One of the primary characteristics of print making is that many nearly identical images can be made by inking and printing the same block, plate, stone, or screen, again and again. This makes it possible for many people to see and/or own an image.
Besides, what needs to be is eradicated is the general notion that anything produced by the artist even in a partial indirect manner such as using the help of assistants or availing printing facilities outside of the artists' studio does not deserve to be seen as a work of art. The human mind can certainly put to use currently available technology to create works of art of a high caliber, but the artist has to ensure that the painterly approach and feel is not diluted in the process. The choice of materials and technique must be made strictly by the artist and the manner of execution supervised by him. This would in any case reveal his mastery over the printing process for overall critical appreciation by collectors and critics alike. Besides what also matters, is the concept along with the manner of execution of the print. The concept would always be original and reflect an individual signature style in the case of each artist.

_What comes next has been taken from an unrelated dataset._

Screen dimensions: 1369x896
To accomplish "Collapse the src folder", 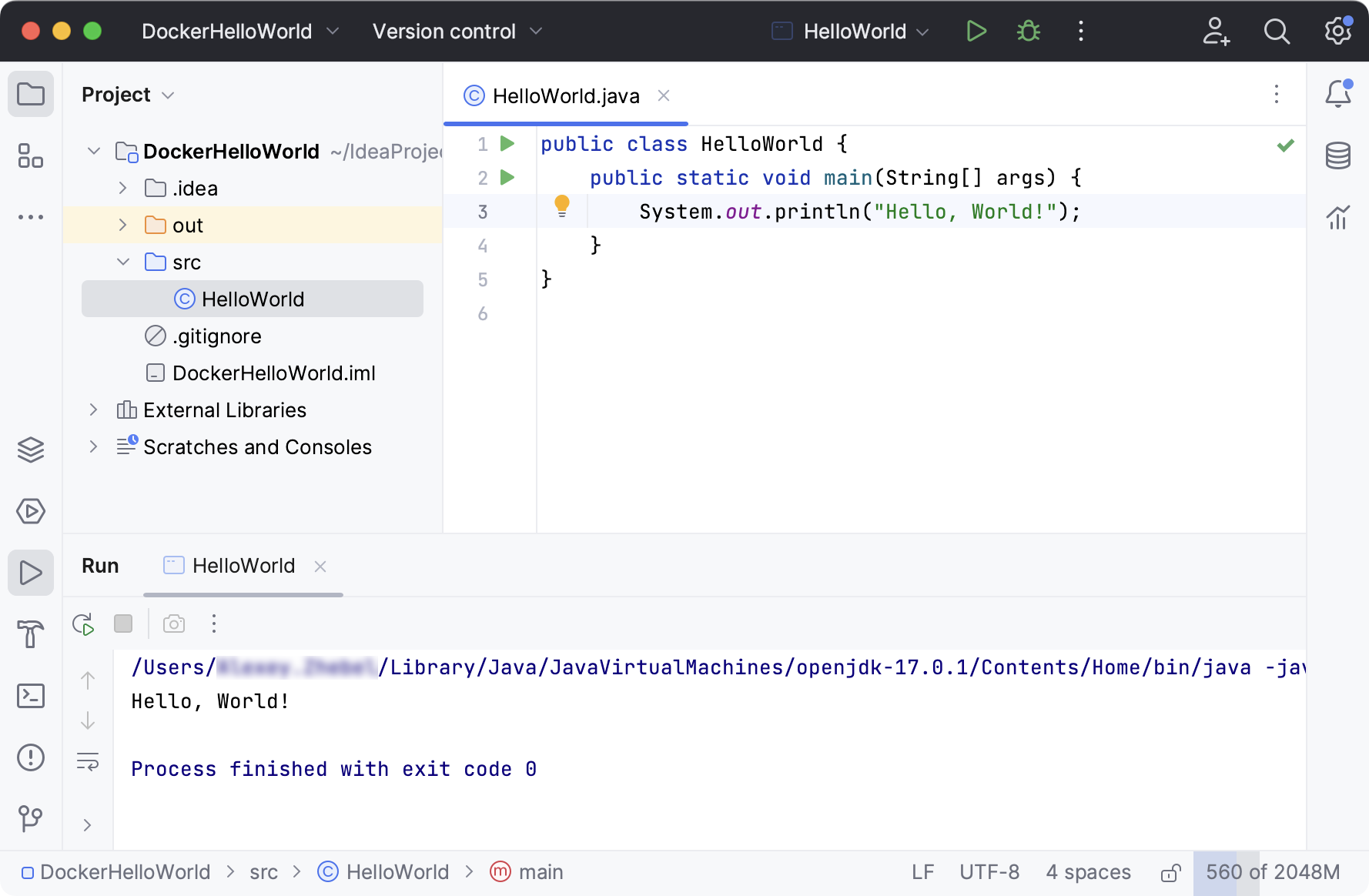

A painter can, and often does, utilize the services of assistants in the initial stage of preparation of his works or in the case of executing murals. Hence there is no reason why an artist-printmaker should be denied the facility of a practitioner in an allied creative field such as printing to assist him. What matters is the “authorization” of the print, this being the sum total of all the above i.e concept, technique, process and approach. These would be deemed to be accepted by the artist as his by putting his signature on the print, thereby accepting it as a work either executed by him or under his supervision and thus regarding it as a ‘Fine Art Print'.
However, an exception to note in this regard would be the recent instances of ‘Offset' prints being signed by artists and released either as a ‘Limited Edition' or as an ‘Open Edition'. In spite of these ‘Offset' prints bearing the signature of the artist and/or being released in a ‘Limited Edition', they do not qualify as ‘Fine Art Prints' and are segmented as ‘Photo-Mechanical Reproductions' in art markets across the globe. These types of ‘Offset' prints are treated as mere ‘Art Posters' having no value as collectible works of art.

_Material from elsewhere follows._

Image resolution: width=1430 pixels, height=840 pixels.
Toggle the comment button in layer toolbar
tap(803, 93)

There are various types of Fine Art Prints and they are differentiated by the process or technique by which they have been printed.

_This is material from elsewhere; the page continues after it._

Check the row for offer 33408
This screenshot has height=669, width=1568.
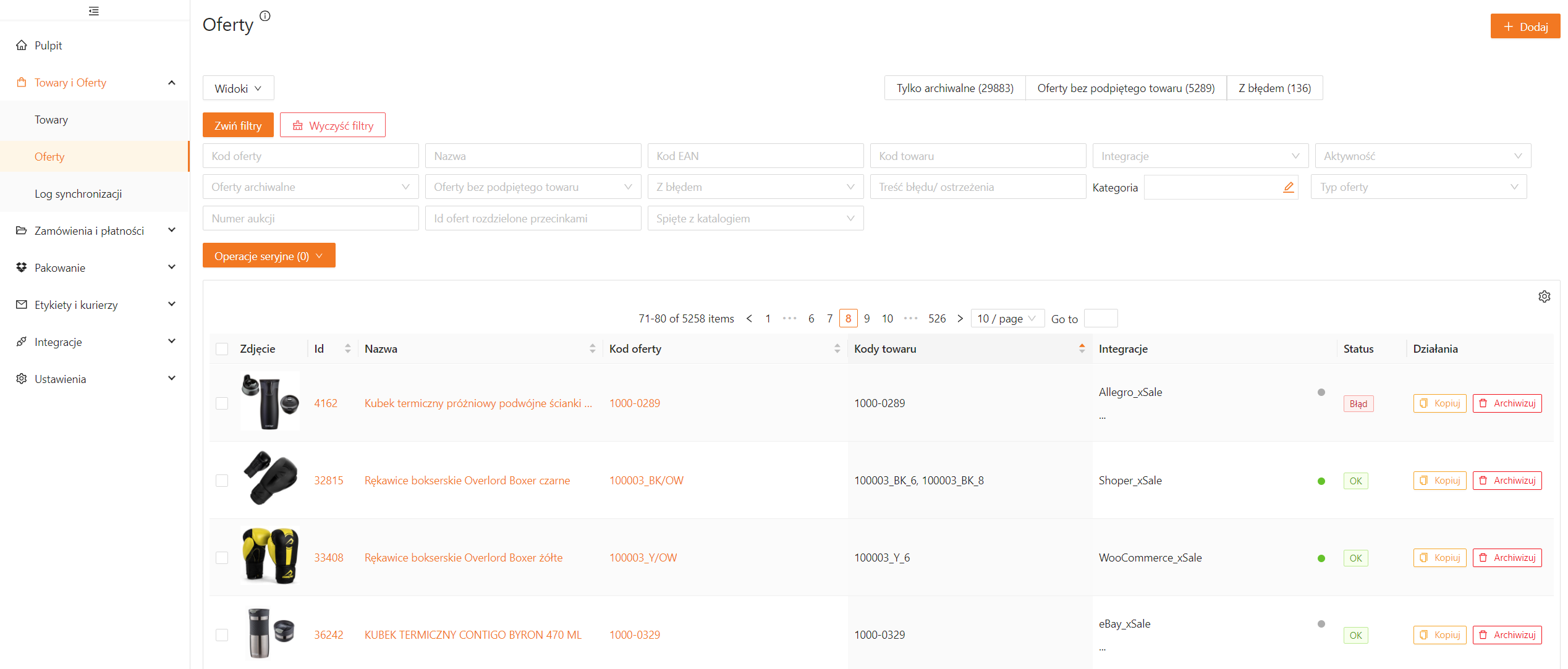[x=222, y=558]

The different types of Fine Art Prints that would qualify as an artist's print and the print regarded and accepted internationally as Fine Art Prints or Multiple Original works of art are Serigraphs, Lithographs, Linocuts, Woodcuts, and various types of Intaglio prints such as Etchings, Engravings, Drypoints, Aquatints and Mezzotints.
The Museum of Modern Art ( MoMa ), New York has described and defined the various types of Original Fine Art Prints along with a simplified graphic illustration showing each of the printing processes on its website. This link can be viewed in another window by clicking here.
As explained above a ‘Fine Art Print' is not a commercially reproduced sign or poster printed on a high-speed web press from photo-mechanically produced metal plates. ‘Fine Art Prints' are regarded as ‘Multiple Original' works of art. When these ‘Fine Art Prints' are printed in a limited quantity or restricted in the printing run to a specified number they are said to be printed in a ‘Limited Edition'. This limiting of the number of prints is conceived as such by the artist to make the print rare and add value to it.
Usually as part of the creative process the artist himself or through his assistants creates the printing materials by hand, these could be either the metal plates, stones, woodblocks, silk-screens or other transfer materials. This typically adds an intrinsic value to the print.
“Proofs” of the work are pulled until they meet the artist's approval. The number of prints for the edition is then pulled, print by print, where upon they are signed and numbered by the artist. For example 4/50 means it is fourth impression from the total of fifty impressions. ( Although this does not necessarily represent the actual order of printings ). The artist keeps some ‘Artist's Proofs' for himself, usually marked "A.P." or "A/P". Generally after the number of prints in a ‘Limited Edition' are pulled, the plates, stencils, blocks etc. are meant to be destroyed or defaced making it impossible to reprint or restrike the same image again, thereby genuinely rendering it as a ‘Limited Edition’.